A great blue heron tests the waters of Kalamalka Lake. (Carla Hunt photo)

LETTER: Vernon’s Great Blue Heron a gift

To the editor:

These big birds belong to nature, as does all wildlife. We are not meant to bring them any harm. They are not ours to possess.

Vernon’s Great Blue Herons are for everyone to enjoy.

Being the property owner of the herons’ annual nesting site requires a lot of love, physical labour and personal expense. Civic taxes, liability coverage, surveillance costs and weed control are necessary for achieving a positive outcome here. Our family takes these responsibilities seriously. I write annual reports which are essential for doing comparisons from one year to the next.

We are grateful for the much needed emotional support we continue to receive. We do not take it for granted now and have never taken it for granted in the past.

The COVID-19 pandemic has created multiple challenges for humanity. Vernon’s Great Blue Heron Colony experiences natural challenges each and every day. Incidents which occur in the heronry are in the “raw.” They range from truly sad (chicks being eaten by eagles, nests blowing down, etc.) to up-lifting joys (herons returning to build/renovate nests, chicks first poking their heads above their shelters, parents’ feeding routines, “chicksters” scrapping over who receives the most, juveniles doing wing-exercises, etc.).

Eagles devouring chicks is harsh. Hawks harassing the colony, causing nests to be vacated at vulnerable times, is very upsetting to witness. Assorted egg thieves cause damage. When nests full of newly-hatched off-spring are tossed to the ground in a sudden gale, it is tragic. Watching a juvenile, incapable of fledging, take a fatal fall, makes a bystander feel helpless.
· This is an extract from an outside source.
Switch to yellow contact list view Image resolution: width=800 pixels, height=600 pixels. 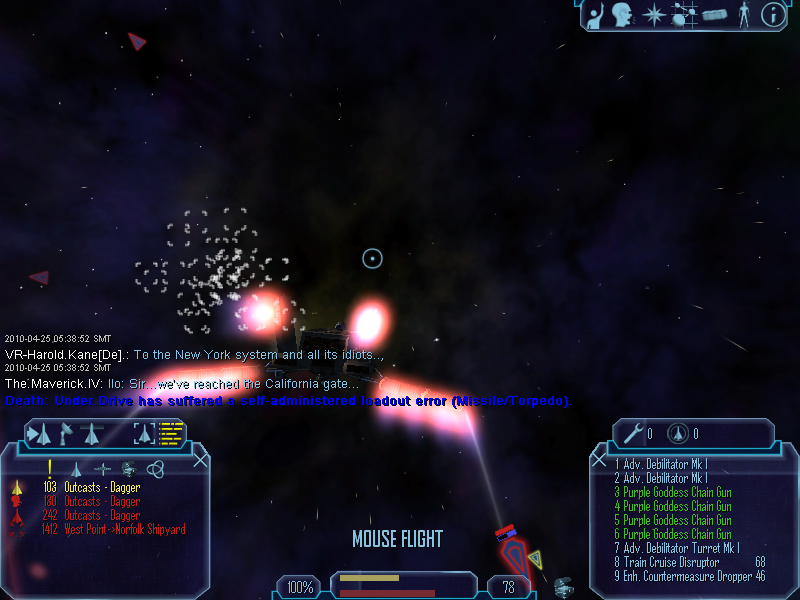click(172, 434)
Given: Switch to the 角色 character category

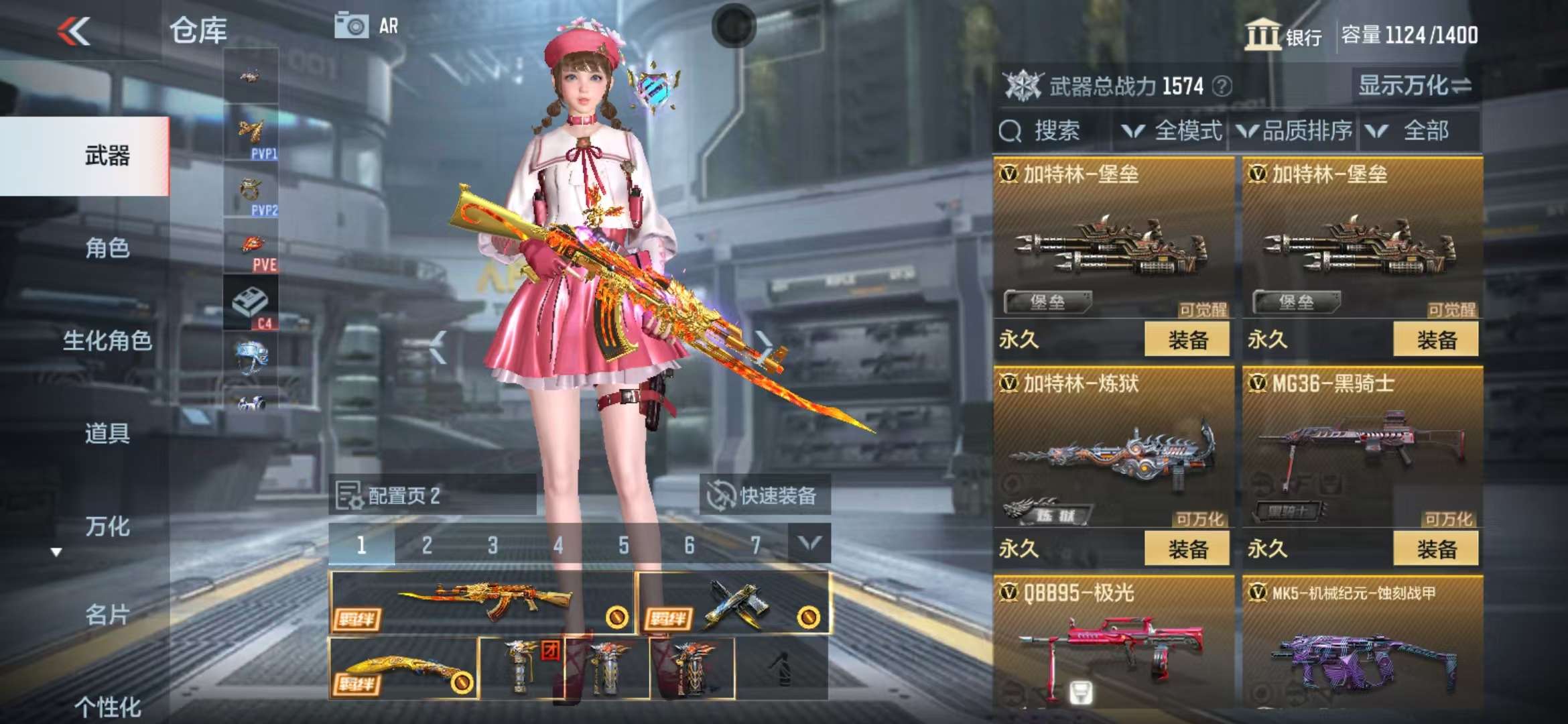Looking at the screenshot, I should point(107,248).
Siblicide is a sad tale, too. When an adult with a nest full of chicks dies, the mate left to cope with its growing, hungry, feathered-family struggles to keep up. Young in that situation wait hours between feedings, and that tugs at one’s heart-strings.

On July 1, 2016, a beautiful adult heron, with three bullet holes in it, was left at Vernon Heronry’s front gate…a wicked act by a cruel person. There are humans who stand-up for environmental causes. More are needed. Often it is the uninformed few who cause problems for these innocent creatures, sometimes, unintentionally.

By observing the Great Blue Heron from a respectful distance with binoculars, we can learn a great deal.

Each and every heron is unique in behaviour, despite attire which makes them hard to tell apart. These birds find little privacy in their high-rise Cottonwood nests, until after foliage fills-in. When they are in natural spaces, at ground level, they often respond as though they feel threatened. Searching for food/nest-needs, while guarding against danger, increases tension evident by their body language.

Herons notice every move we make; but wearing dark clothing when we are watching them makes us less visible. We can enjoy observing these iconic birds’ habits, their graceful aerobatic displays and their many comical family antics. It is a privilege to catch a glimpse into their world, while serenely benefitting ourselves.

The Mission Statement of Vernon Heronry Protection Society: We will do our best, as much as humanly possible, to provide continuation of environmental safe-guards, for protection of Vernon Heronry’s habitat.We will promote educational awareness to assist with helping the Great Blue Heron’s survival, for future generations.